In [2]:

from random import shuffle
import os
from PIL import Image
import numpy as np
import tensorflow as tf
from sklearn.metrics import confusion_matrix
import sklearn as sk
import matplotlib
import matplotlib.pyplot as plt
from sklearn.metrics import precision_recall_curve
from sklearn.metrics import auc 
import math

  from ._conv import register_converters as _register_converters


In [3]:
import cv2

# Load Data

In [4]:
"""Dataset & Document Paths"""
train_data_dir = "D:/1 Project Model/Dataset/Layout/map&other/train"
test_data_dir = "D:/1 Project Model/Dataset/Layout/map&other/test"

In [5]:
"""Read and Preprocess dataset"""
def read_train_data(data_dir):
    """Read training dataset."""
    datas = []
    labels = []
    fpaths = []
    for fname in os.listdir(data_dir):
        fpath = os.path.join(data_dir, fname)
        fpaths.append(fpath)
        label = int(fname.split("_")[0])
        
        # No autoaugmentation
        image = Image.open(fpath)
        data = np.array(image) / 255.0
        datas.append(data)
        labels.append(label)

    datas = np.array(datas)
    labels = np.array(labels)

    print("shape of training datas: {}\tshape of labels: {}".format(datas.shape, labels.shape))
    return fpaths, datas, labels

def read_test_data(data_dir):
    """Read testing datset."""
    datas = []
    labels = []
    fpaths = []
    for fname in os.listdir(data_dir):
        fpath = os.path.join(data_dir, fname)
        fpaths.append(fpath)
        image = Image.open(fpath)
        data = np.array(image) / 255.0
        label = int(fname.split("_")[0])
        datas.append(data)
        labels.append(label)

    datas = np.array(datas)
    labels = np.array(labels)

    print("shape of testing datas: {}\tshape of labels: {}".format(datas.shape, labels.shape))
    return fpaths, datas, labels

In [6]:
"""Load datasets"""
fpaths, datas, labels = read_train_data(train_data_dir)
test_paths, test_data, test_label = read_test_data(test_data_dir)

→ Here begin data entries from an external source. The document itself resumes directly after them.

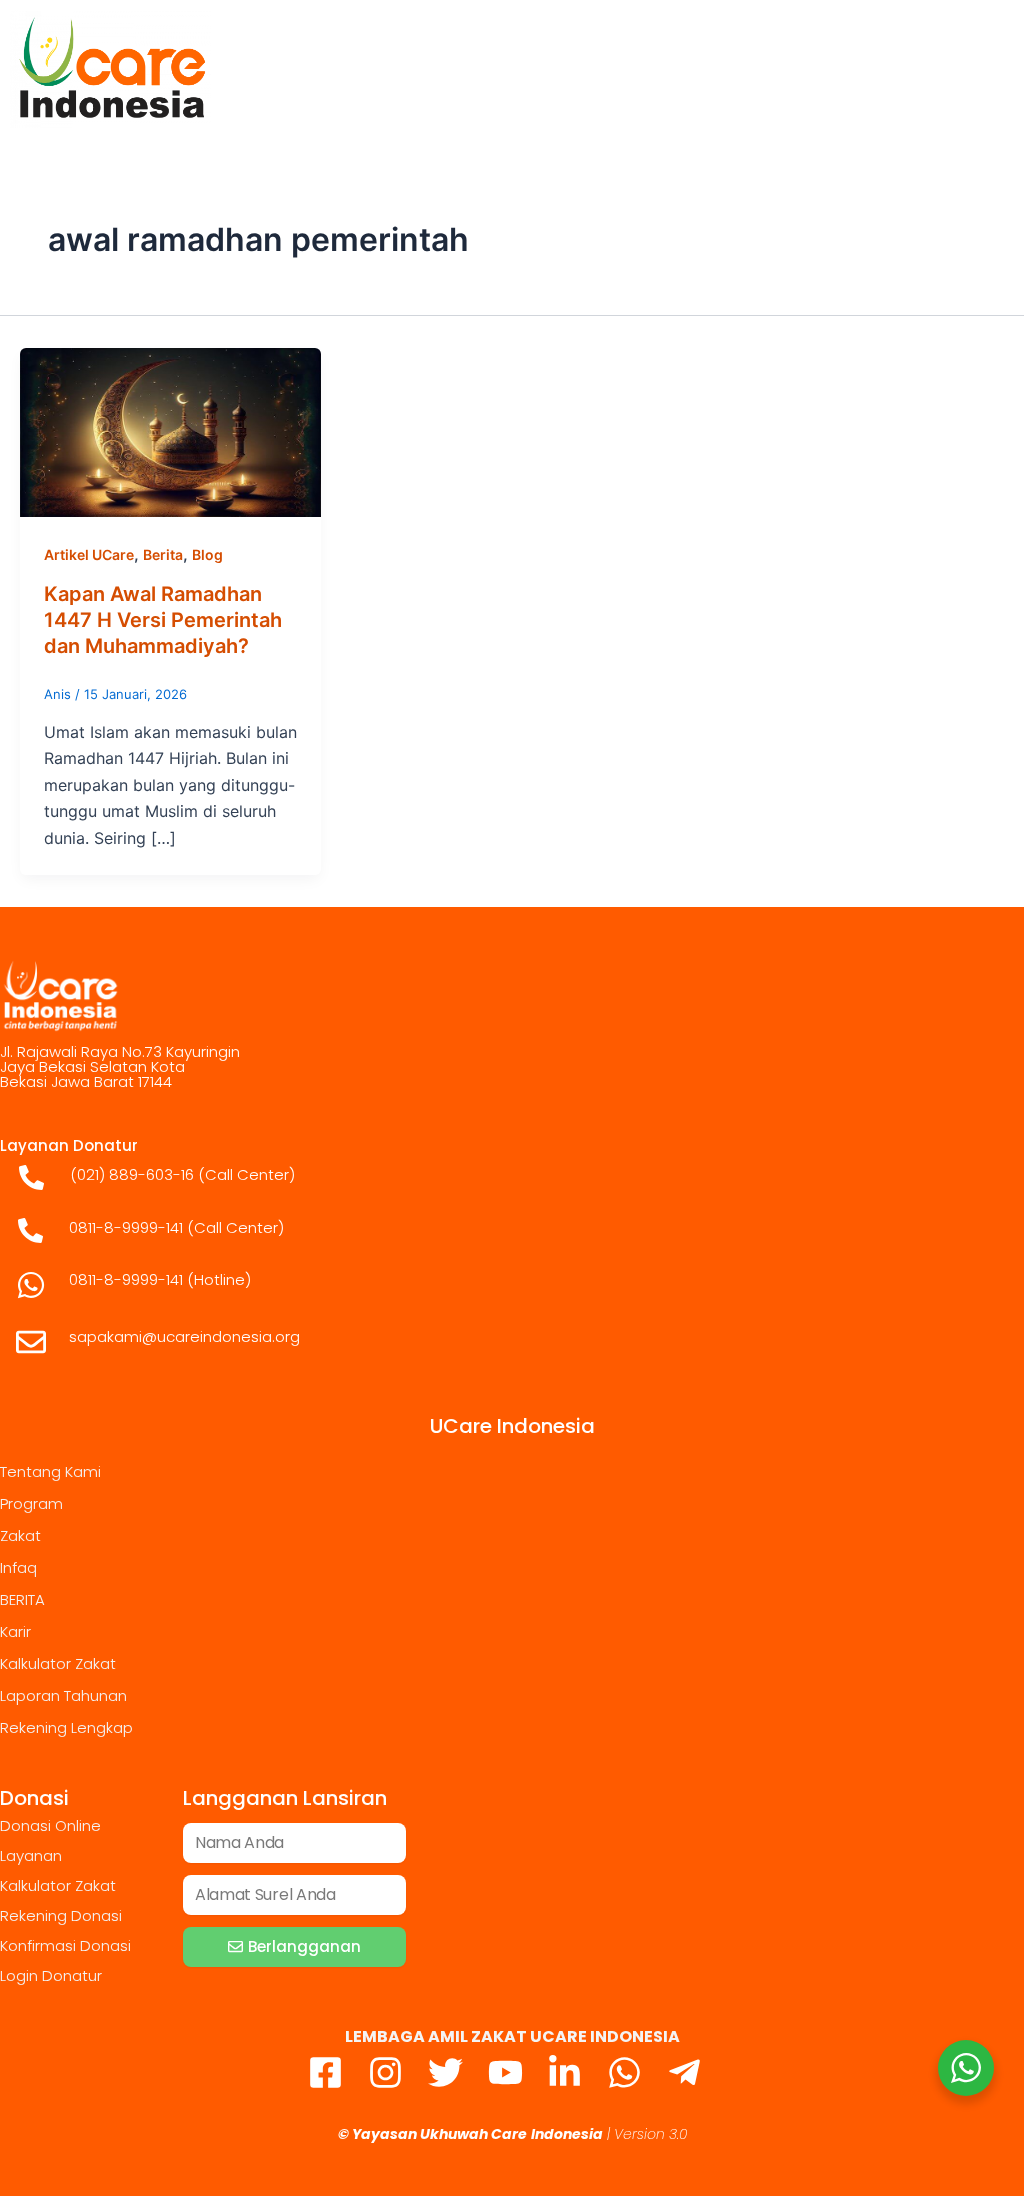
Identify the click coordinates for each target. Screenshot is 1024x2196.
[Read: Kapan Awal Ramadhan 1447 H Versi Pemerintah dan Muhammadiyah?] (170, 431)
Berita (163, 554)
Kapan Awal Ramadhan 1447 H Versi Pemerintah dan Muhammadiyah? (163, 620)
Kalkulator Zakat (58, 1663)
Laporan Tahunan (63, 1695)
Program (31, 1503)
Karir (15, 1631)
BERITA (22, 1599)
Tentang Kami (50, 1471)
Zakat (20, 1535)
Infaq (18, 1567)
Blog (207, 554)
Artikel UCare (89, 554)
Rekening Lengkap (66, 1727)
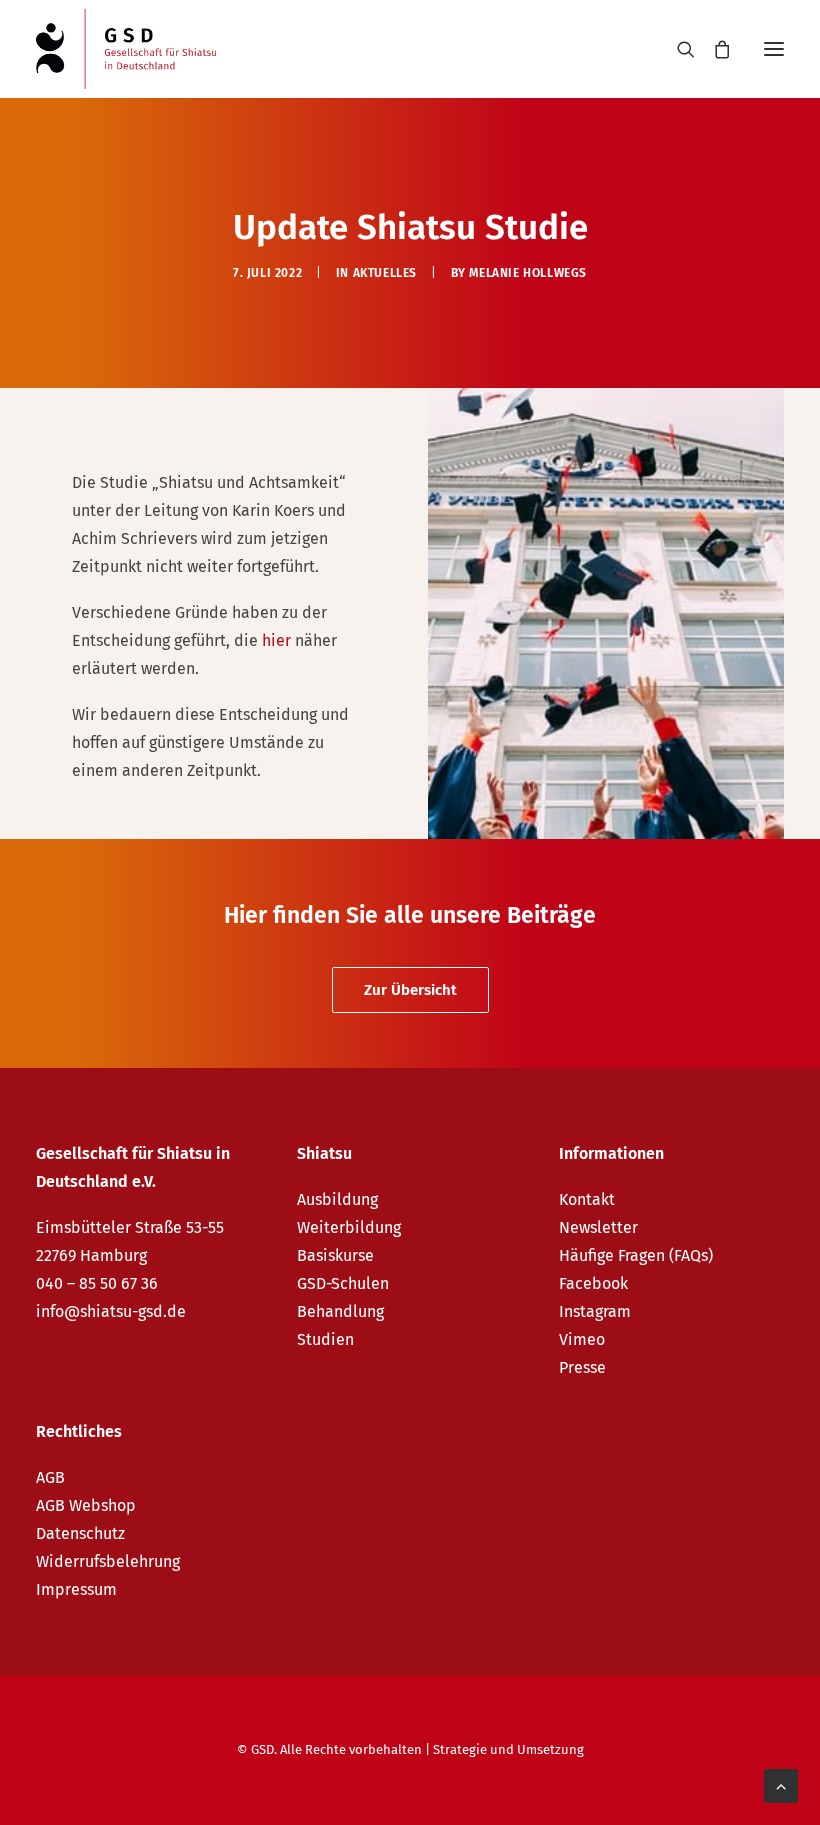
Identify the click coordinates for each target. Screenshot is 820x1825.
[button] (774, 49)
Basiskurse (335, 1255)
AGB (50, 1477)
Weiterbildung (349, 1227)
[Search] (677, 49)
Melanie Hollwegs (528, 273)
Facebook (593, 1283)
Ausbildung (337, 1199)
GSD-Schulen (343, 1283)
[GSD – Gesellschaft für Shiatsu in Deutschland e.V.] (126, 49)
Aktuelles (385, 273)
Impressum (76, 1589)
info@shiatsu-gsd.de (111, 1311)
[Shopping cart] (713, 49)
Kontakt (587, 1199)
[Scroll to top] (781, 1784)
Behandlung (340, 1311)
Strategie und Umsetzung (508, 1749)
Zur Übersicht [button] (410, 990)
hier (278, 640)
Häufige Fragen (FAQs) (636, 1255)
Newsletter (598, 1227)
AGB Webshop (86, 1505)
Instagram (595, 1311)
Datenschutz (80, 1533)
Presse (582, 1367)
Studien (325, 1339)
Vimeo (582, 1339)
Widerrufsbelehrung (108, 1561)
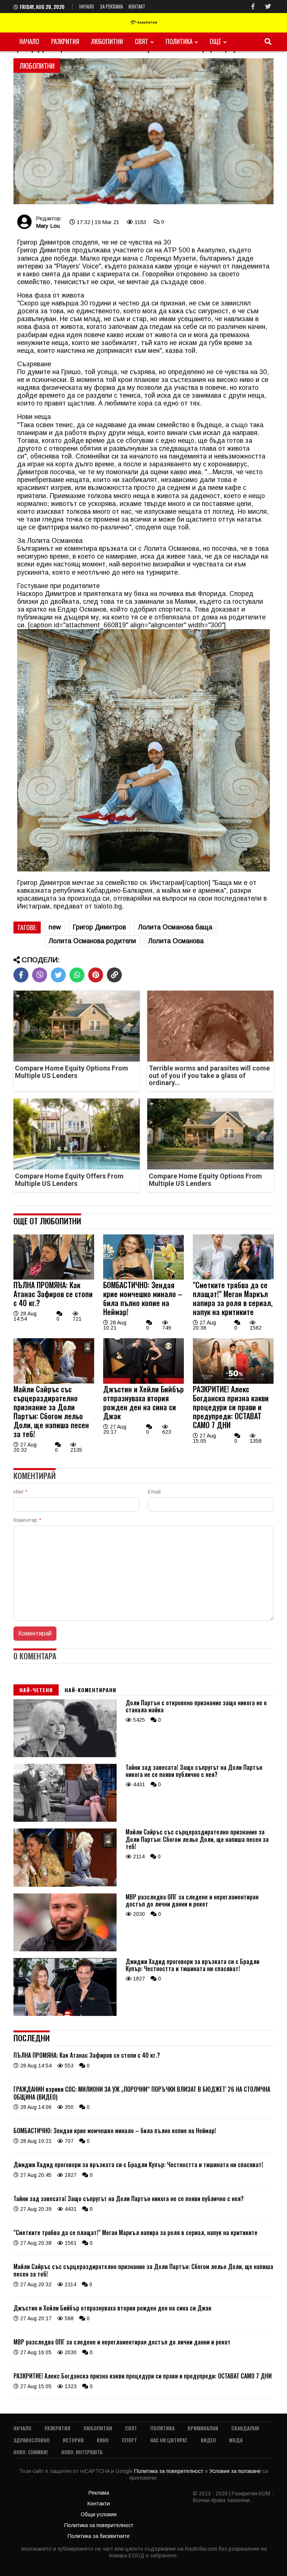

# The number of training dataset
num_train_examples = datas.shape[0]
# The number of testing dataset
num_test_examples = test_data.shape[0]

shape of training datas: (650, 256, 256, 3)	shape of labels: (650,)
shape of testing datas: (60, 256, 256, 3)	shape of labels: (60,)


# Extract Feature

## Advanced Feature

In [27]:
from features import *

num_color_bins = 10 # Number of bins in the color histogram
feature_fns = [lambda img: color_histogram_hsv(img, nbin=num_color_bins)]
X_train_feats = extract_features(datas, feature_fns, verbose=True)
X_test_feats = extract_features(test_data, feature_fns)

# Preprocessing: Subtract the mean feature
mean_feat = np.mean(X_train_feats, axis=0, keepdims=True)
X_train_feats -= mean_feat
X_test_feats -= mean_feat

# Preprocessing: Divide by standard deviation. This ensures that each feature
# has roughly the same scale.
std_feat = np.std(X_train_feats, axis=0, keepdims=True)
X_train_feats /= std_feat
X_test_feats /= std_feat

# Preprocessing: Add a bias dimension
X_train_feats = np.hstack([X_train_feats, np.ones((X_train_feats.shape[0], 1))])
X_test_feats = np.hstack([X_test_feats, np.ones((X_test_feats.shape[0], 1))])

## Basic Feature

In [7]:
from features import *

num_color_bins = 10 # Number of bins in the color histogram
feature_fns = [lambda img: color_histogram_hsv(img, nbin=num_color_bins)]
X_train_feats = extract_features(datas, feature_fns, verbose=True)
X_test_feats = extract_features(test_data, feature_fns)

# SVM

In [28]:
from linear_classifier import LinearSVM

learning_rates = 1e-7
regularization_strengths = 4000000

svm = LinearSVM()
loss_hist = svm.train(X_train_feats, labels, learning_rates, regularization_strengths, num_iters=6000)
y_train_pred = svm.predict(X_train_feats)
train_accuracy = np.mean(labels == y_train_pred)
y_test_pred = svm.predict(X_test_feats)
test_accuracy = np.mean(test_label== y_test_pred)

print(test_accuracy)

0.9333333333333333


## Decision Tree

In [251]:
"""Dataset & Document Paths"""
train_data_dir = "D:/1 Project Model/Dataset/Platform/train_2000"
test_data_dir = "D:/1 Project Model/Dataset/Platform//test"

In [252]:
"""Load datasets"""
fpaths, datas, labels = read_train_data(train_data_dir)
test_paths, test_data, test_label = read_test_data(test_data_dir)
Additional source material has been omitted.